### Exercise prompt
Retype all of the material exactly, leaving no line out.

[Start of section]

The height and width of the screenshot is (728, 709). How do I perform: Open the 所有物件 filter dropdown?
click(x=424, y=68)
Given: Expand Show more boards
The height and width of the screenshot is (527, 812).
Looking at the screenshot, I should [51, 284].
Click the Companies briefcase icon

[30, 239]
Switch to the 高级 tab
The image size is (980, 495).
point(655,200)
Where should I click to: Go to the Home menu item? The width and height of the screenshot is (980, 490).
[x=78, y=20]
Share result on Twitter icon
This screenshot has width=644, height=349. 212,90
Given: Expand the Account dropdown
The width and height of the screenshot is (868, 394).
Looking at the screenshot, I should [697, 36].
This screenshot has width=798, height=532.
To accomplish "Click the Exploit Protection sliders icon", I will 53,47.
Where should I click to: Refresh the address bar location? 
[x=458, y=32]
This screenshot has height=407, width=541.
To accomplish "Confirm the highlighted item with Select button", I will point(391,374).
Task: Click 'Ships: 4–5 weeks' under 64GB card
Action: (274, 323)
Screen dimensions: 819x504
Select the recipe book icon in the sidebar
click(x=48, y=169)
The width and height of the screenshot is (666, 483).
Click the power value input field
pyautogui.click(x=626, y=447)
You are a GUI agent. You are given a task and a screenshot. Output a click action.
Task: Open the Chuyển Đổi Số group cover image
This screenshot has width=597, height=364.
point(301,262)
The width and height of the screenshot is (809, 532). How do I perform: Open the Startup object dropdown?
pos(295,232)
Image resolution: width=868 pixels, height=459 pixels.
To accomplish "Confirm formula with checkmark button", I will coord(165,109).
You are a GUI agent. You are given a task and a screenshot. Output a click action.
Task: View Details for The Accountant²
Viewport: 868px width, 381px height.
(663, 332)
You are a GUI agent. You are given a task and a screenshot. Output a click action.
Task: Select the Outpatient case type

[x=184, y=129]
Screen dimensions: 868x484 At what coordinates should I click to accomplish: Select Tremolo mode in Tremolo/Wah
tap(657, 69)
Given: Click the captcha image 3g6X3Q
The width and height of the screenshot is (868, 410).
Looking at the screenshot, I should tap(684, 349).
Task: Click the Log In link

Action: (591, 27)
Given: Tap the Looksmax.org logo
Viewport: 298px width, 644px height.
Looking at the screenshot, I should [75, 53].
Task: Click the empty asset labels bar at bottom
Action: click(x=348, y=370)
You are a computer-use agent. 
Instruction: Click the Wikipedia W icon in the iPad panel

[End of section]

### Answer area
The height and width of the screenshot is (728, 709). How do I perform: Open the 所有物件 filter dropdown?
click(x=424, y=68)
Given: Expand Show more boards
The height and width of the screenshot is (527, 812).
Looking at the screenshot, I should [51, 284].
Click the Companies briefcase icon

[30, 239]
Switch to the 高级 tab
The image size is (980, 495).
point(655,200)
Where should I click to: Go to the Home menu item? The width and height of the screenshot is (980, 490).
[x=78, y=20]
Share result on Twitter icon
This screenshot has width=644, height=349. 212,90
Given: Expand the Account dropdown
The width and height of the screenshot is (868, 394).
Looking at the screenshot, I should [697, 36].
This screenshot has width=798, height=532.
To accomplish "Click the Exploit Protection sliders icon", I will 53,47.
Where should I click to: Refresh the address bar location? 
[x=458, y=32]
This screenshot has height=407, width=541.
To accomplish "Confirm the highlighted item with Select button", I will point(391,374).
Task: Click 'Ships: 4–5 weeks' under 64GB card
Action: (274, 323)
Screen dimensions: 819x504
Select the recipe book icon in the sidebar
click(x=48, y=169)
The width and height of the screenshot is (666, 483).
Click the power value input field
pyautogui.click(x=626, y=447)
You are a GUI agent. You are given a task and a screenshot. Output a click action.
Task: Open the Chuyển Đổi Số group cover image
This screenshot has width=597, height=364.
point(301,262)
The width and height of the screenshot is (809, 532). How do I perform: Open the Startup object dropdown?
pos(295,232)
Image resolution: width=868 pixels, height=459 pixels.
To accomplish "Confirm formula with checkmark button", I will coord(165,109).
You are a GUI agent. You are given a task and a screenshot. Output a click action.
Task: View Details for The Accountant²
Viewport: 868px width, 381px height.
(663, 332)
You are a GUI agent. You are given a task and a screenshot. Output a click action.
Task: Select the Outpatient case type

[x=184, y=129]
Screen dimensions: 868x484 At what coordinates should I click to accomplish: Select Tremolo mode in Tremolo/Wah
tap(657, 69)
Given: Click the captcha image 3g6X3Q
The width and height of the screenshot is (868, 410).
Looking at the screenshot, I should tap(684, 349).
Task: Click the Log In link

Action: (591, 27)
Given: Tap the Looksmax.org logo
Viewport: 298px width, 644px height.
Looking at the screenshot, I should [75, 53].
Task: Click the empty asset labels bar at bottom
Action: click(x=348, y=370)
You are a computer-use agent. 
Instruction: Click the Wikipedia W icon in the iPad panel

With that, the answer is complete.